[Python-Dev] datetime.timedelta total_microseconds
Steve Holden
steve at holdenweb.com
Wed Feb 27 14:14:10 EST 2019
We should also consider that before long datetimes are frequently stored to
nanosecond resolution (two fields where this is significant are finance and
physics, and the latter would probably appreciate femtosedonds as well). So
maybe an external library that layers on top of datetime might be
preferable?
Kind regards
Steve Holden
On Wed, Feb 27, 2019 at 3:13 PM Paul Ganssle <paul at ganssle.io> wrote:
>
> On 2/26/19 7:03 PM, Chris Barker via Python-Dev wrote:
>
> This thread petered out, seemingly with a consensus that we should update
> the docs -- is anyone doing that?
>
> I don't think anyone is, I've filed a BPO bug for it:
> https://bugs.python.org/issue3613
>
>
> -- I am a physical scientist, I work with unitted quantities all the time
> (both in code and in other contexts). It never dawned on me to use this
> approach to convert to seconds or milliseconds, or ... Granted, I still
> rely on python2 for a fair bit of my work, but still, I had to scratch my
> head when it was proposed on this thread.
>
> As another data point, I also have a background in the physical sciences,
> and I actually do find it quite intuitive. The first time I saw this idiom
> I took it to heart immediately and only stopped using it because many of
> the libraries I maintain still support Python 2.
>
> It seemed pretty obvious that I had a `timedelta` object that represents
> times, and dividing it by a base value would give me the number of times
> the "unit" timedelta fits into the "value" timedelta. Seeing the code
> `timedelta(days=7) / timedelta(days=1)`, I think most people could
> confidently say that that should return 7, there's really no ambiguity
> about it.
>
>
> -- There are a number of physical unit libraries in Python, and as far as
> I know, none of them let you do this to create a unitless value in a
> particular unit. "pint" for example:
>
> https://pint.readthedocs.io/en/latest/
>
> ...
>
> And you can reduce it to a dimensionless object:
>
> In [57]: unitless.to_reduced_units()
>
> Out[57]: 172800.0 <Unit('dimensionless')>
>
> I think the analogy with pint's unit-handling behavior is not completely
> appropriate, because `timedelta` values are not in *specific* units at
> all, they are just in abstract duration units.
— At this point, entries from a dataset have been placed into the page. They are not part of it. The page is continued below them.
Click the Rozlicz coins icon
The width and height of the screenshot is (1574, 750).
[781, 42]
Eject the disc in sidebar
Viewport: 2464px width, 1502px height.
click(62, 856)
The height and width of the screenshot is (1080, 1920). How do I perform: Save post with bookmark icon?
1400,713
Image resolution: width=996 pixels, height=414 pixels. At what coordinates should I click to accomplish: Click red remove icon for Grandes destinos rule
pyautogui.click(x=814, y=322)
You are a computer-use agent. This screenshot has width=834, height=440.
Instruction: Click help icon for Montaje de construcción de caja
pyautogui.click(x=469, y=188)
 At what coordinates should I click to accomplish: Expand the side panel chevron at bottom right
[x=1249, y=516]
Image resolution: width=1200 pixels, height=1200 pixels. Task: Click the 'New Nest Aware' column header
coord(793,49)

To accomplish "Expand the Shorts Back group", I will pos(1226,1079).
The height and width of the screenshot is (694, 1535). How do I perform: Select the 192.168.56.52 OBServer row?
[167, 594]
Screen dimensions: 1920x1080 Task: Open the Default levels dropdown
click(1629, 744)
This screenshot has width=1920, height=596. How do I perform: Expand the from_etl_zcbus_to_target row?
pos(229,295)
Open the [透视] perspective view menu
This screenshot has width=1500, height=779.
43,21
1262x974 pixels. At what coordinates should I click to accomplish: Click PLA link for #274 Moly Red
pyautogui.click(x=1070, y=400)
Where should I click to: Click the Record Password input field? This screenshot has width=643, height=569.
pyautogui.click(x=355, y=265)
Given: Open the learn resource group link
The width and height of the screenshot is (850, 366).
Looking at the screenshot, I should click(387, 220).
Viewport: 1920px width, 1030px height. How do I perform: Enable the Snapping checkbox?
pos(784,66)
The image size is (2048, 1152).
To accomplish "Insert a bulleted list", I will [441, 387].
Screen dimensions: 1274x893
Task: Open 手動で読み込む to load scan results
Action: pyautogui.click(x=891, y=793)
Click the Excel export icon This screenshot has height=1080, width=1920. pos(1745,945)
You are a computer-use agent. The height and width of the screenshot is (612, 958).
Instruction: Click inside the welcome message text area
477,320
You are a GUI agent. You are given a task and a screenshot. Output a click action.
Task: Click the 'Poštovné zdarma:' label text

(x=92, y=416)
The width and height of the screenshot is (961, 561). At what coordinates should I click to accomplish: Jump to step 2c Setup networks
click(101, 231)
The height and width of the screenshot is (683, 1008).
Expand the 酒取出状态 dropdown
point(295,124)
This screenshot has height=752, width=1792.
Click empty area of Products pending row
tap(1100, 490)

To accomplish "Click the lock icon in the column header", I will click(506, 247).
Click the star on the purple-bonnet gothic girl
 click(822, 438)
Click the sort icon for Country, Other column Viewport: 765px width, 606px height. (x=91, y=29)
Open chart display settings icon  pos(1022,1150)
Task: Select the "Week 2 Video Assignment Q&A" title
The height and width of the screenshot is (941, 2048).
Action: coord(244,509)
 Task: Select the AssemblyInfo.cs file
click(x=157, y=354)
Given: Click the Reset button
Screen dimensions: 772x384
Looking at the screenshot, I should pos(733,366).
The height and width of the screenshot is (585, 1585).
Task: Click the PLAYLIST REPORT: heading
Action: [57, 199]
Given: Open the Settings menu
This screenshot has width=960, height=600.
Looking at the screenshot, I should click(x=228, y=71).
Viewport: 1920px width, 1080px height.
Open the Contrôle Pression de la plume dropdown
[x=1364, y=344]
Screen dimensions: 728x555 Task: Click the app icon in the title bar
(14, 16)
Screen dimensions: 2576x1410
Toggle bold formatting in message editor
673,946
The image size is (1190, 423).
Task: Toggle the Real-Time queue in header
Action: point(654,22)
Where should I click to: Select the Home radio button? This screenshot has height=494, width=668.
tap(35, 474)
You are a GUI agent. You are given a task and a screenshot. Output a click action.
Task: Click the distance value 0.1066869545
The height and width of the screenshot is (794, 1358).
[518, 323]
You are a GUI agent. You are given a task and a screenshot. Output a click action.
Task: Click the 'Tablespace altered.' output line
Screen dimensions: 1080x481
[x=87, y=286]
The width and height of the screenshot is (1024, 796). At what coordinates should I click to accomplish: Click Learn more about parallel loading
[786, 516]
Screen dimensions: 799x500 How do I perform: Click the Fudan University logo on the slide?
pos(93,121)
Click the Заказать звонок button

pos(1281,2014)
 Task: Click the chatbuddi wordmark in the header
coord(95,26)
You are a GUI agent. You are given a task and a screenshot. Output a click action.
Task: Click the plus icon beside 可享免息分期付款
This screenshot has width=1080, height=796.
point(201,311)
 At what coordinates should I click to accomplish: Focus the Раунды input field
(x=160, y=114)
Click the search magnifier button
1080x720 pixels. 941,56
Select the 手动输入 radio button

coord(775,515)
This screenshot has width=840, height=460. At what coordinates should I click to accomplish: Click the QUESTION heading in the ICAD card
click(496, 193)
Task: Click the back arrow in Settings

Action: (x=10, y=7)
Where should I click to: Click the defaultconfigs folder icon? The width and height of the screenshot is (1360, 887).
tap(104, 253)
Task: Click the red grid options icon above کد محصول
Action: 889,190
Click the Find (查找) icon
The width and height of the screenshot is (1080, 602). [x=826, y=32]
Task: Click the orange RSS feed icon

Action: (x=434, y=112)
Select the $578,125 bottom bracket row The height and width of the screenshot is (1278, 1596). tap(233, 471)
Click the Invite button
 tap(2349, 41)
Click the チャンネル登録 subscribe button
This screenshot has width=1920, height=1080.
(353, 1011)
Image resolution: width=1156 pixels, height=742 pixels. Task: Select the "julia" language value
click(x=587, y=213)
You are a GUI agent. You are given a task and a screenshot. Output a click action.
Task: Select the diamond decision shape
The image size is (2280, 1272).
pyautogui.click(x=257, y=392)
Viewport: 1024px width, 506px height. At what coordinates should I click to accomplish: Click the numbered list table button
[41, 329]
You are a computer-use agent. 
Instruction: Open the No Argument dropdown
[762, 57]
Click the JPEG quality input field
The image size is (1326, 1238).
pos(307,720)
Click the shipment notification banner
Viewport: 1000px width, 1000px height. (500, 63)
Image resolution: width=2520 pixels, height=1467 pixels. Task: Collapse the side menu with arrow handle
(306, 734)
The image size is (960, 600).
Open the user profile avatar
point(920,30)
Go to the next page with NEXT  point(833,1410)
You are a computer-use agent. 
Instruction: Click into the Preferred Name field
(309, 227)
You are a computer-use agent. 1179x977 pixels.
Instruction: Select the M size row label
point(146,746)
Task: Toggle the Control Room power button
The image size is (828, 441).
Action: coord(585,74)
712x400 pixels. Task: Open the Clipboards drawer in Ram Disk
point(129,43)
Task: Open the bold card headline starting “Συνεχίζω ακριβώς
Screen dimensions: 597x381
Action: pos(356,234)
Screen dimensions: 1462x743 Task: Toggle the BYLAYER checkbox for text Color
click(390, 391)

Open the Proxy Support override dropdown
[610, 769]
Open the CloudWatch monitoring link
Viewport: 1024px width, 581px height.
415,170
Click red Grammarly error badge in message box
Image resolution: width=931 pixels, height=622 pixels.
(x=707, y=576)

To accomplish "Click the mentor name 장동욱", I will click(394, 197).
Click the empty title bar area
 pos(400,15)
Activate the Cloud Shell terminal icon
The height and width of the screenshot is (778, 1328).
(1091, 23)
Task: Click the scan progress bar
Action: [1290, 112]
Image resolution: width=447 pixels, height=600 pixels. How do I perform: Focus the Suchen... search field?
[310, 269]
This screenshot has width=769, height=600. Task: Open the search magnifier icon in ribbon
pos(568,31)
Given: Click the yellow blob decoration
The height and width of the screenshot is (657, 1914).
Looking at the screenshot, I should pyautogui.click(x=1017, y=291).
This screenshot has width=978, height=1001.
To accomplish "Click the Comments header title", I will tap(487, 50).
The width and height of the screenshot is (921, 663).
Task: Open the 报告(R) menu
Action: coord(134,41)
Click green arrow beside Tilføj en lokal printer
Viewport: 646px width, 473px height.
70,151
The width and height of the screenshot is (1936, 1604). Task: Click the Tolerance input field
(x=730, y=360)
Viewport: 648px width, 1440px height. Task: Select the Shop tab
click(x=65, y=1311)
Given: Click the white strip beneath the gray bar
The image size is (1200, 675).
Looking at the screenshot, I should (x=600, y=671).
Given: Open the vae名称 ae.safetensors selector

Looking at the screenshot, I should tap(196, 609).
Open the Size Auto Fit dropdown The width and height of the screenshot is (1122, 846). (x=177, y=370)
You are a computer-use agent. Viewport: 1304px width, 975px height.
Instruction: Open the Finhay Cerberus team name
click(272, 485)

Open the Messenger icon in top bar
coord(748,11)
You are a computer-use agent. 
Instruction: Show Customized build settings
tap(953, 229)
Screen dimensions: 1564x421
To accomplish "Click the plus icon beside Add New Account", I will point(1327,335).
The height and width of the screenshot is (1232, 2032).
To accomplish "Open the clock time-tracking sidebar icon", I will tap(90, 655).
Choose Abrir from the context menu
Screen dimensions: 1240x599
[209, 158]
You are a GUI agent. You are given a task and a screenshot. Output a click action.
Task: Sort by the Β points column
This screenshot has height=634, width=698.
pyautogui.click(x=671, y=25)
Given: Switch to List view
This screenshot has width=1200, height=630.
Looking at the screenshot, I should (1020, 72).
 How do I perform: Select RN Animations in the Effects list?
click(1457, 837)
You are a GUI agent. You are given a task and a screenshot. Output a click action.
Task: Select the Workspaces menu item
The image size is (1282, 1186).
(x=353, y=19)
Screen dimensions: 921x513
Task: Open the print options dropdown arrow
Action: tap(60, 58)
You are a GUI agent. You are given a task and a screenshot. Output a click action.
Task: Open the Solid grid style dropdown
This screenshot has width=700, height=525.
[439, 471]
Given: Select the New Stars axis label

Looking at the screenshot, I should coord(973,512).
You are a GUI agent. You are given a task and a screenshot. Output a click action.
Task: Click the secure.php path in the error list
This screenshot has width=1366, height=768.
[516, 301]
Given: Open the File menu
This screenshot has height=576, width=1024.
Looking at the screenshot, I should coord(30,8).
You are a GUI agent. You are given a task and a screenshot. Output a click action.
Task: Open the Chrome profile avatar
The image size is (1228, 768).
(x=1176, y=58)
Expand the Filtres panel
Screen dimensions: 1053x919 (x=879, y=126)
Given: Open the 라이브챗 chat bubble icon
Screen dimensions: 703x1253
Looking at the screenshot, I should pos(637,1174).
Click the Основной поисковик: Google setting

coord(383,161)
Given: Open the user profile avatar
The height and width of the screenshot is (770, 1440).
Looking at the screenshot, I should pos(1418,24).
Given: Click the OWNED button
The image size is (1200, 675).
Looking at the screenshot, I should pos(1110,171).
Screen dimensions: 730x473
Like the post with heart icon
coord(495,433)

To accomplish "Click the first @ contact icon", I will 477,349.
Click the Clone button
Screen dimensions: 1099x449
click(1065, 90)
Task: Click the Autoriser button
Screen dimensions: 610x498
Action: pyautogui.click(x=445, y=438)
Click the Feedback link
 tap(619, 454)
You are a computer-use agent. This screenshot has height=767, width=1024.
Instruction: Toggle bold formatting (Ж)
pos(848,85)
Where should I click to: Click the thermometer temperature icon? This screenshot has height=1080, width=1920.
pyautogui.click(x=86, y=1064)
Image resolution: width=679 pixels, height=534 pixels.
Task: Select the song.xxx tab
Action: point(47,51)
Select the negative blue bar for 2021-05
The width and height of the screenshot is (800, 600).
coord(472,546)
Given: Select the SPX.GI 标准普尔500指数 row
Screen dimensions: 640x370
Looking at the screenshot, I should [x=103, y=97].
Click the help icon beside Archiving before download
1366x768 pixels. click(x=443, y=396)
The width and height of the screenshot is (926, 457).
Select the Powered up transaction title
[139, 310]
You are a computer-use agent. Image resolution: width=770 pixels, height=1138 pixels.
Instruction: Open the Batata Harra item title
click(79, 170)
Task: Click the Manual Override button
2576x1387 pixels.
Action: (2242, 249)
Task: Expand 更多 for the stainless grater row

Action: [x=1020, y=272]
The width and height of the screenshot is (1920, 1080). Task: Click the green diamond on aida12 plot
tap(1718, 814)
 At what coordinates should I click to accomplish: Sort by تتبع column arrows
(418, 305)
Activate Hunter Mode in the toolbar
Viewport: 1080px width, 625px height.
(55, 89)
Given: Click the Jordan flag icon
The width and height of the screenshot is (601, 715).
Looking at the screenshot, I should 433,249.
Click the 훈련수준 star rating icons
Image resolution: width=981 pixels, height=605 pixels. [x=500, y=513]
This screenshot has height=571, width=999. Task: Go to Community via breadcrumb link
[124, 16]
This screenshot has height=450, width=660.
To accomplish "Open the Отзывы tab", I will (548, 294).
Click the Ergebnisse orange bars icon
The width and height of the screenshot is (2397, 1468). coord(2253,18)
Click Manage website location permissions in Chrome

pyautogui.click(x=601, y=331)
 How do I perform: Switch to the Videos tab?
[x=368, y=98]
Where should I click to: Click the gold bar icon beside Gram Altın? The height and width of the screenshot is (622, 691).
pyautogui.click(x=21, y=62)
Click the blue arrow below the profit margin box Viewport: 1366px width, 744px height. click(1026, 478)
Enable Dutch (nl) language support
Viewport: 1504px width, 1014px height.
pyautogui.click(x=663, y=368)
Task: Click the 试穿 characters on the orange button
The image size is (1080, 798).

It makes sense to consider
> "seconds / day" as a specific dimensionless unit in the same sense that
> "percent" and "ppb" make sense as specific dimensionless units, and so that
> would be the natural behavior I would expect for unit-handling code.
>
> For timedelta, we don't have it as a value in specific units, so it's not
> clear what the "ratio unit" would be. What we're looking at with timedelta
> division is really more "how many <unit>s are there in this duration".
>
>
> So no -- dividing a datetime by another datetime with the value you want
> is not intuitive: not to a physical scientist, not to a user of other
> physical quantities libraries -- is it intuitive to anyone other than
> someone that was involved in python datetime development??
>
>
> Just to clarify, I am involved in Python datetime development now, but I
> have only been involved in Python OSS for the last 4-5 years. I remember
> finding it intuitive when I (likely working as a physicist at the time)
> first saw it used.
>
> Discoverable:
> ==========
>
> I agree that it is not discoverable (which is unfortunate), but you could
> say the same thing of *all* operators. There's no tab-completion that
> will tell you that `3.4 / 1` is a valid operation or that (3,) + (4,) will
> work, but we don't generally recommend adding methods for those things.
>
> I do think the discoverability is hindered by the existence of the
> total_seconds method, because the fact that total_seconds exists makes you
> think that it is the correct way to get the number of seconds that a
> timedelta represents, and that you should be looking for other analogous
> methods as the "correct" way to do this, when in fact we have a simpler,
> less ambiguous (for example, it's not obvious whether the methods would
> truncate or not, whereas __truediv__ and __floordiv__ gives the division
> operation pretty clear semantics) and more general way to do things.
>
> I think it's too late to *remove* `total_seconds()`, but I don't think we
> should be compounding the problem by bloating the API with a bunch of other
> methods, per my earlier arguments.